Namun, tim menemukan keterbatasan ORM: mereka terlalu berhati-hati, mendorong penyempurnaan yang tidak perlu bahkan ketika langkah-langkah penalaran model berada di jalur yang benar. Ketidak efisienan ini mendorong penyelidikan lebih dalam ke dalam strategi penyempurnaan yang lebih terarah.

Model Imbalan Berbasis Hasil Bertahap (SORM)

SORM adalah usulan baru dari tim peneliti. Tidak seperti pendahulunya, SORM mahir dalam meneliti kebenaran setiap langkah penalaran, memanfaatkan data sintetis untuk pelatihan. Presisi ini memungkinkan pendekatan penyempurnaan yang lebih bernuansa, membedakan secara akurat antara langkah-langkah penalaran yang valid dan salah, sehingga menyederhanakan proses penyempurnaan.

Model Penyempurnaan Ganda

Metodologi yang digunakan oleh tim melibatkan model penyempurnaan ganda: global dan lokal. Model global menilai pertanyaan dan solusi awal untuk mengusulkan jawaban yang disempurnakan, sementara model lokal berfokus pada kesalahan spesifik yang disorot oleh kritik.
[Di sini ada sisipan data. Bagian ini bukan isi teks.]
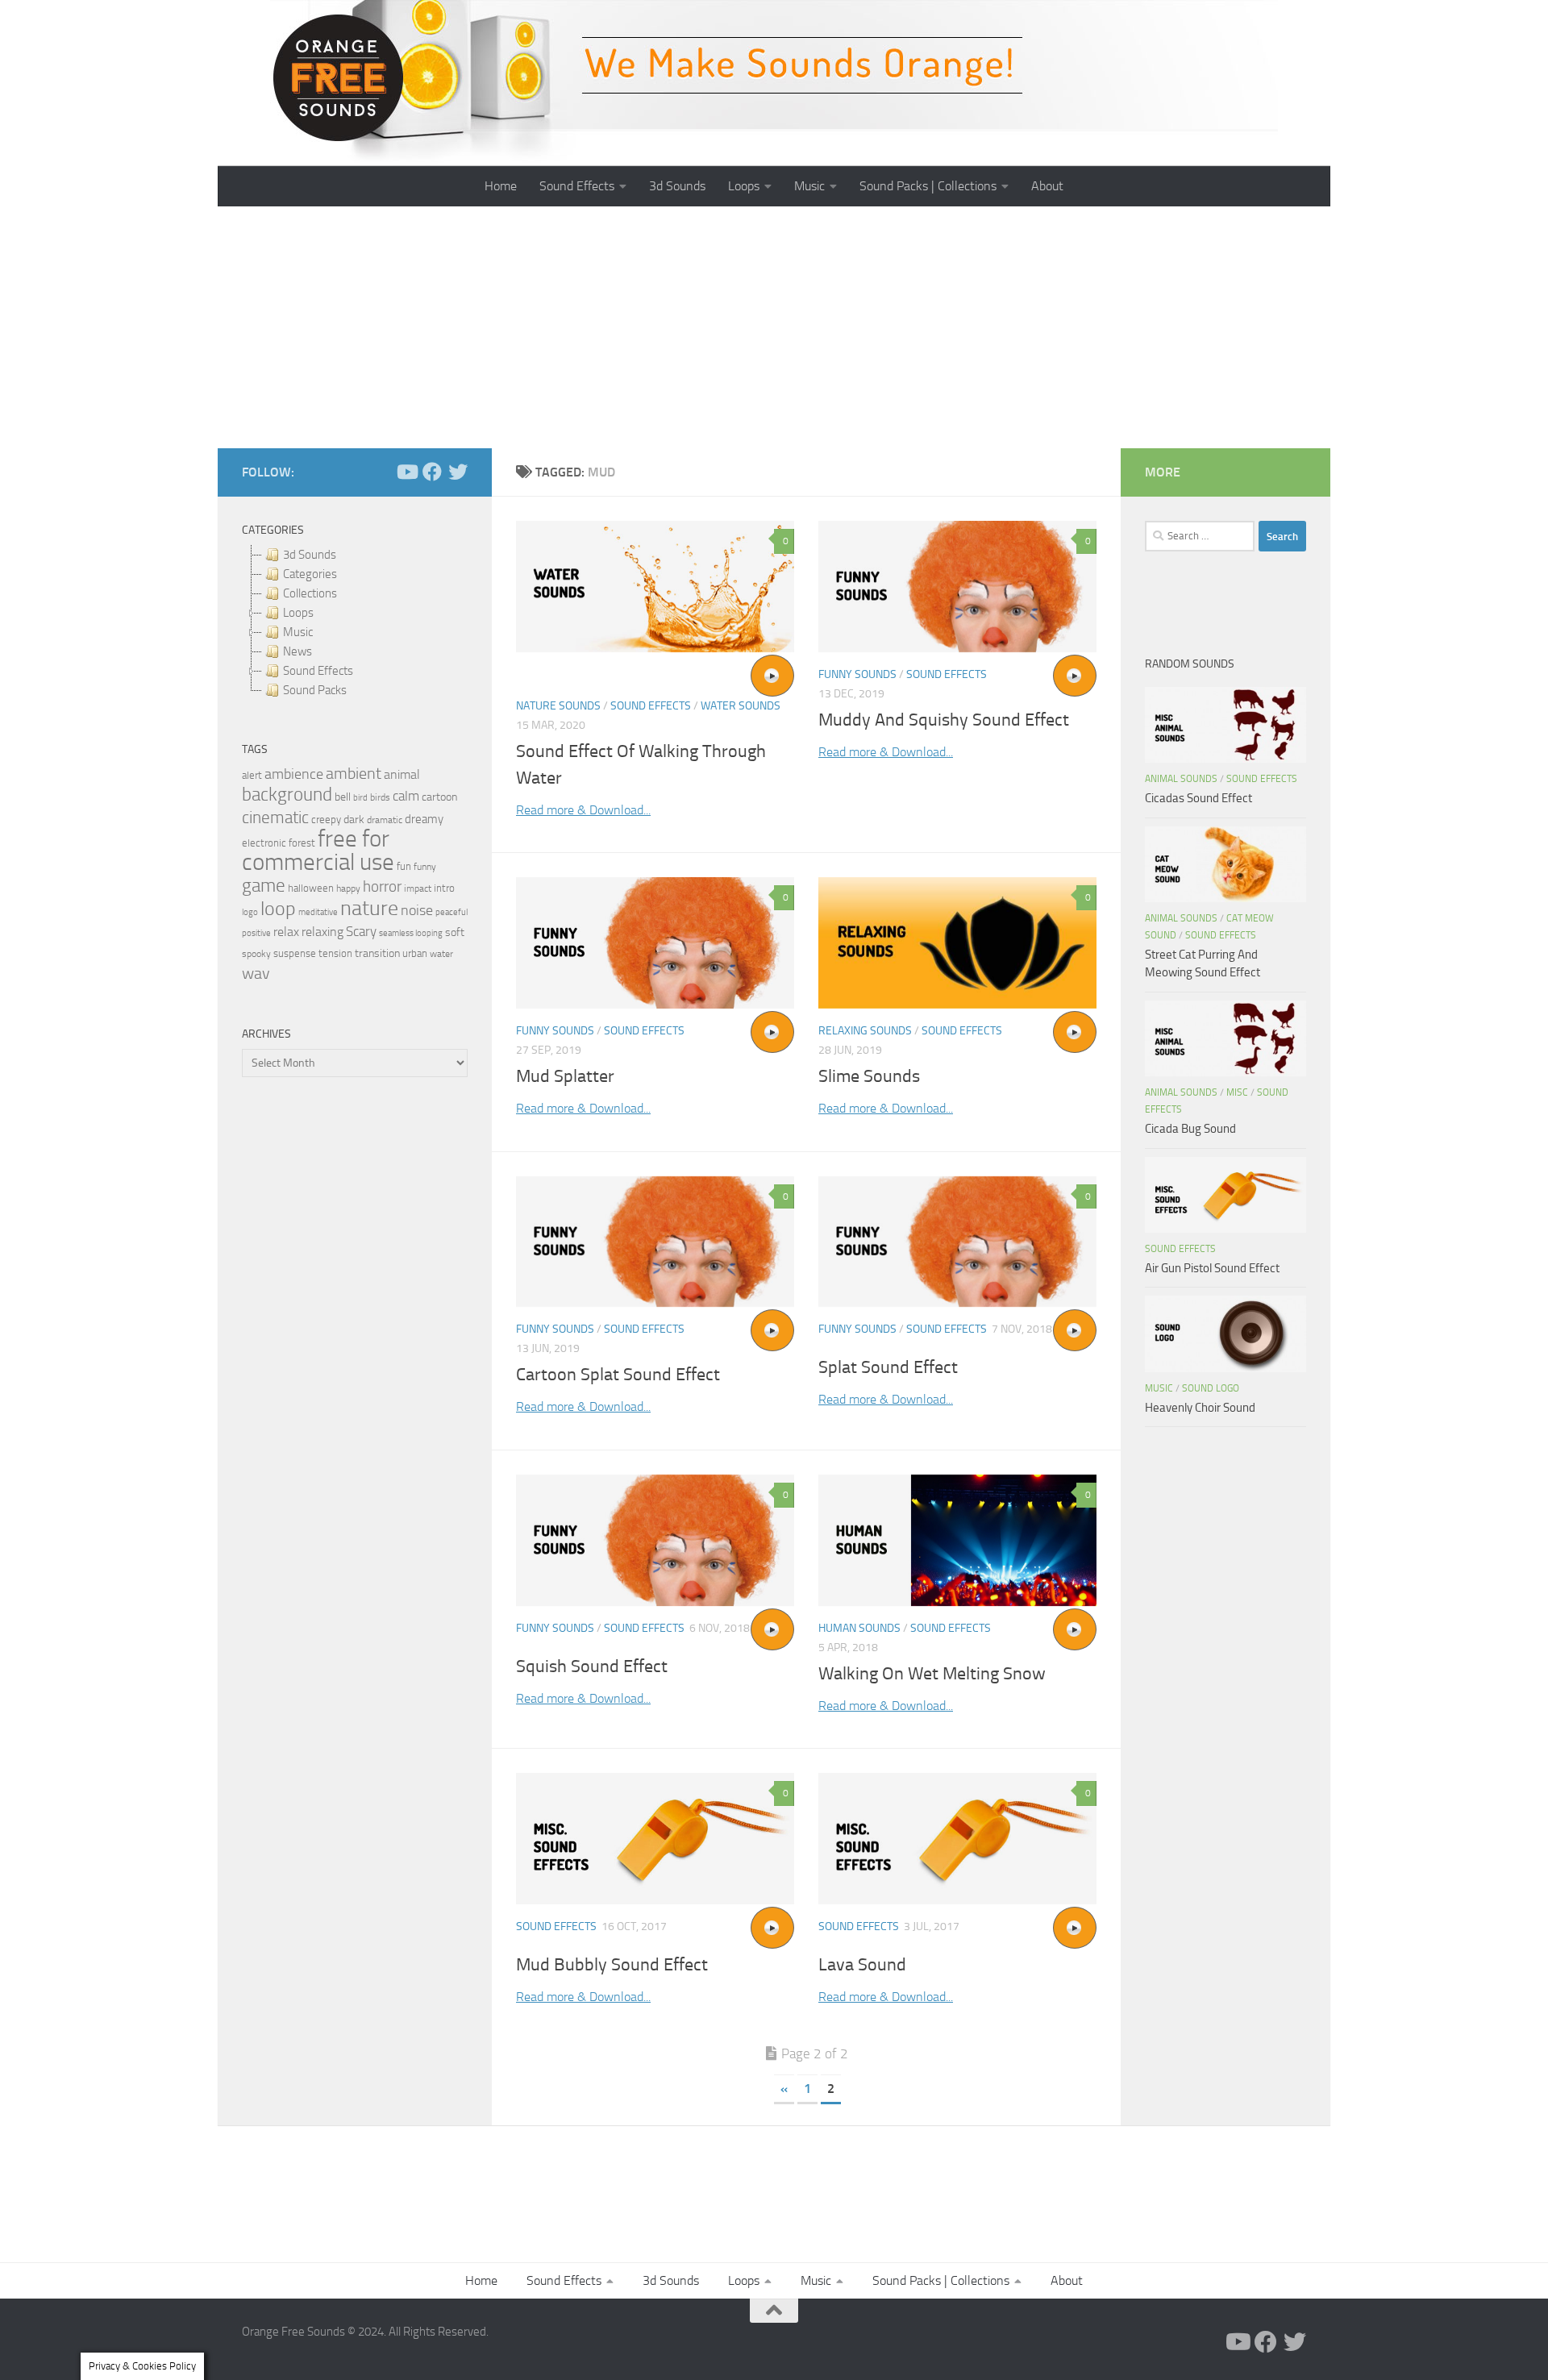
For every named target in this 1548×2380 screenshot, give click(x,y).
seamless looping (411, 933)
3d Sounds (677, 185)
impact (417, 888)
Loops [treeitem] (298, 612)
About (1047, 185)
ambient (353, 773)
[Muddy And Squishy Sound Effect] (957, 586)
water (441, 953)
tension (335, 953)
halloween (311, 888)
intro (444, 888)
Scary (361, 931)
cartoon (439, 797)
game (263, 886)
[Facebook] (432, 471)
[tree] (355, 622)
Percabangan ini memungkinkan pendekatan koreksi yang lebih rinci, mengatasi ketidakakuratan penalaran yang luas dan spesifik.

Data Pelatihan Sintetis

Data pelatihan untuk kedua model dihasilkan secara sintetis, memastikan dasar yang kuat untuk proses pembelajaran sistem.

Hasil

Puncak dari penelitian ini adalah peningkatan yang mencolok dalam akurasi penalaran LLM. Tim mendokumentasikan peningkatan yang luar biasa dalam metrik kinerja melalui pengujian yang ketat, terutama terlihat dalam penerapan metode mereka pada model LLaMA-2 13B. Pada soal matematika yang menantang yang dikenal sebagai GSM8K, akurasi melonjak dari 53% menjadi 65% yang mengesankan ketika model diterapkan dalam strategi penyempurnaan global-lokal gabungan, yang digarisbawahi oleh peran ORM sebagai pengambil keputusan dalam memilih solusi yang paling menjanjikan.

Kesimpulan

Terobosan ini menandakan kemajuan dalam teknik penyempurnaan LLM dan konteks yang lebih luas dari kemampuan pemecahan masalah AI. Penelitian ini menyoroti jalan menuju sistem yang lebih otonom, efisien, dan cerdas dengan menguraikan kapan dan di mana penyempurnaan diperlukan dan menerapkan metodologi koreksi yang strategis. Keberhasilan pendekatan ini, yang dibuktikan dengan peningkatan substansial dalam akurasi pemecahan masalah, merupakan bukti potensi pelatihan sintetis dan penggunaan model imbalan yang inovatif.

Penelitian ini menawarkan cetak biru untuk eksplorasi masa depan ke dalam penyempurnaan LLM, menyarankan cara untuk menyempurnakan proses identifikasi kesalahan model dan meningkatkan kecanggihan strategi koreksi. Dengan dasar ini, kemungkinan LLM mencapai kemampuan penalaran yang mendekati manusia atau bahkan lebih unggul pada tugas-tugas kompleks menjadi lebih dekat dengan kenyataan.